Work required
Can you repeat every line of the listing below exactly, without changing anything?

++++ Given records

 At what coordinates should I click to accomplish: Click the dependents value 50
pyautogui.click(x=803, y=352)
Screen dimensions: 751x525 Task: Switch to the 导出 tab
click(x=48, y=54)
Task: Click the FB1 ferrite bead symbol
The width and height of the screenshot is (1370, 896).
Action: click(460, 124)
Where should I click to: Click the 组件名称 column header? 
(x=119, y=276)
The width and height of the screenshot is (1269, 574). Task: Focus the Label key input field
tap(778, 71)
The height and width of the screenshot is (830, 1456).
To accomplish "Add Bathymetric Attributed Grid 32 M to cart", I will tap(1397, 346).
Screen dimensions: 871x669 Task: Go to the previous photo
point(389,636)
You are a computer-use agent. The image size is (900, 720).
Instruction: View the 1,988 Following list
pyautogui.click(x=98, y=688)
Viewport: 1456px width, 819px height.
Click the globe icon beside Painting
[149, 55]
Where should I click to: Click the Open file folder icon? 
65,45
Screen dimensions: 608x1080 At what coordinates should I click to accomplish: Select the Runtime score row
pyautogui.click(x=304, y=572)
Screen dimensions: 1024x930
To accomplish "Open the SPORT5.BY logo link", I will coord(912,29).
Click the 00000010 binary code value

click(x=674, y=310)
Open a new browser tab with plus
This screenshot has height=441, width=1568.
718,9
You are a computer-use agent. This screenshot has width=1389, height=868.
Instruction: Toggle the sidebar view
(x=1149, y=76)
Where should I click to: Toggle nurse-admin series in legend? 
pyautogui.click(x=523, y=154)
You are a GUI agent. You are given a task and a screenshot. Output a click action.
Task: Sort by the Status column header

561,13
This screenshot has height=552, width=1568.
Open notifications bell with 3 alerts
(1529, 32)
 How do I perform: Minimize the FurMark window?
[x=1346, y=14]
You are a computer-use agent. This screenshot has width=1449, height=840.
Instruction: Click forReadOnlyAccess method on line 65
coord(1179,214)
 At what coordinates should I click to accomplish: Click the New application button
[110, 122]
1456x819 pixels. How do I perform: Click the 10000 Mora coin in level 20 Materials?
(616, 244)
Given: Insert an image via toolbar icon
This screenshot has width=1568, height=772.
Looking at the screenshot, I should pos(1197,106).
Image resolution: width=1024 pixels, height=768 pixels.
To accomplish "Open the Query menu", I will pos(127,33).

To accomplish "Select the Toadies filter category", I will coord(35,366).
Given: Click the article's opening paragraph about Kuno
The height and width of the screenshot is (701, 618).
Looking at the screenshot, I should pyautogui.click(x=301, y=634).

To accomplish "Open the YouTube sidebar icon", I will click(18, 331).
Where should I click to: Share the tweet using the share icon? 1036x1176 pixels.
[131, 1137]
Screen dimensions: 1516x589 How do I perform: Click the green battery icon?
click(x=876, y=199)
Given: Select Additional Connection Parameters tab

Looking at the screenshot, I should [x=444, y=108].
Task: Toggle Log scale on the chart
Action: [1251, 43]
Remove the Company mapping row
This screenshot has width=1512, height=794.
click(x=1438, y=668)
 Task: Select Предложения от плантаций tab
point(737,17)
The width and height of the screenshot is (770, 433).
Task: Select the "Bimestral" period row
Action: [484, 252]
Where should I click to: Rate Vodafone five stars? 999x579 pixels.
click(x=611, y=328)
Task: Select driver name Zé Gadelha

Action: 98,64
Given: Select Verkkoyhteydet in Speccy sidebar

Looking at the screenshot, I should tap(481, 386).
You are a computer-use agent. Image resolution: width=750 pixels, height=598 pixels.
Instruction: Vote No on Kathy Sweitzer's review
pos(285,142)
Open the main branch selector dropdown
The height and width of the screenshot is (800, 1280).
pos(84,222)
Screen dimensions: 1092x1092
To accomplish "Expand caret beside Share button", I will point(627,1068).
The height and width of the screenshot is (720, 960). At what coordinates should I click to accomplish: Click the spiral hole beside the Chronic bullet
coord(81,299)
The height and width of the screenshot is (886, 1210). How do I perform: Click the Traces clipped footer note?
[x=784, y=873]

++++++++

Reply to the exercise
 At what coordinates should I click to accomplish: Click the dependents value 50
pyautogui.click(x=803, y=352)
Screen dimensions: 751x525 Task: Switch to the 导出 tab
click(x=48, y=54)
Task: Click the FB1 ferrite bead symbol
The width and height of the screenshot is (1370, 896).
Action: click(460, 124)
Where should I click to: Click the 组件名称 column header? 
(x=119, y=276)
The width and height of the screenshot is (1269, 574). Task: Focus the Label key input field
tap(778, 71)
The height and width of the screenshot is (830, 1456).
To accomplish "Add Bathymetric Attributed Grid 32 M to cart", I will tap(1397, 346).
Screen dimensions: 871x669 Task: Go to the previous photo
point(389,636)
You are a computer-use agent. The image size is (900, 720).
Instruction: View the 1,988 Following list
pyautogui.click(x=98, y=688)
Viewport: 1456px width, 819px height.
Click the globe icon beside Painting
[149, 55]
Where should I click to: Click the Open file folder icon? 
65,45
Screen dimensions: 608x1080 At what coordinates should I click to accomplish: Select the Runtime score row
pyautogui.click(x=304, y=572)
Screen dimensions: 1024x930
To accomplish "Open the SPORT5.BY logo link", I will coord(912,29).
Click the 00000010 binary code value

click(x=674, y=310)
Open a new browser tab with plus
This screenshot has height=441, width=1568.
718,9
You are a computer-use agent. This screenshot has width=1389, height=868.
Instruction: Toggle the sidebar view
(x=1149, y=76)
Where should I click to: Toggle nurse-admin series in legend? 
pyautogui.click(x=523, y=154)
You are a GUI agent. You are given a task and a screenshot. Output a click action.
Task: Sort by the Status column header

561,13
This screenshot has height=552, width=1568.
Open notifications bell with 3 alerts
(1529, 32)
 How do I perform: Minimize the FurMark window?
[x=1346, y=14]
You are a computer-use agent. This screenshot has width=1449, height=840.
Instruction: Click forReadOnlyAccess method on line 65
coord(1179,214)
 At what coordinates should I click to accomplish: Click the New application button
[110, 122]
1456x819 pixels. How do I perform: Click the 10000 Mora coin in level 20 Materials?
(616, 244)
Given: Insert an image via toolbar icon
This screenshot has width=1568, height=772.
Looking at the screenshot, I should pos(1197,106).
Image resolution: width=1024 pixels, height=768 pixels.
To accomplish "Open the Query menu", I will pos(127,33).

To accomplish "Select the Toadies filter category", I will coord(35,366).
Given: Click the article's opening paragraph about Kuno
The height and width of the screenshot is (701, 618).
Looking at the screenshot, I should pyautogui.click(x=301, y=634).

To accomplish "Open the YouTube sidebar icon", I will click(18, 331).
Where should I click to: Share the tweet using the share icon? 1036x1176 pixels.
[131, 1137]
Screen dimensions: 1516x589 How do I perform: Click the green battery icon?
click(x=876, y=199)
Given: Select Additional Connection Parameters tab

Looking at the screenshot, I should [x=444, y=108].
Task: Toggle Log scale on the chart
Action: [1251, 43]
Remove the Company mapping row
This screenshot has width=1512, height=794.
click(x=1438, y=668)
 Task: Select Предложения от плантаций tab
point(737,17)
The width and height of the screenshot is (770, 433).
Task: Select the "Bimestral" period row
Action: [484, 252]
Where should I click to: Rate Vodafone five stars? 999x579 pixels.
click(x=611, y=328)
Task: Select driver name Zé Gadelha

Action: 98,64
Given: Select Verkkoyhteydet in Speccy sidebar

Looking at the screenshot, I should tap(481, 386).
You are a computer-use agent. Image resolution: width=750 pixels, height=598 pixels.
Instruction: Vote No on Kathy Sweitzer's review
pos(285,142)
Open the main branch selector dropdown
The height and width of the screenshot is (800, 1280).
pos(84,222)
Screen dimensions: 1092x1092
To accomplish "Expand caret beside Share button", I will point(627,1068).
The height and width of the screenshot is (720, 960). At what coordinates should I click to accomplish: Click the spiral hole beside the Chronic bullet
coord(81,299)
The height and width of the screenshot is (886, 1210). How do I perform: Click the Traces clipped footer note?
[x=784, y=873]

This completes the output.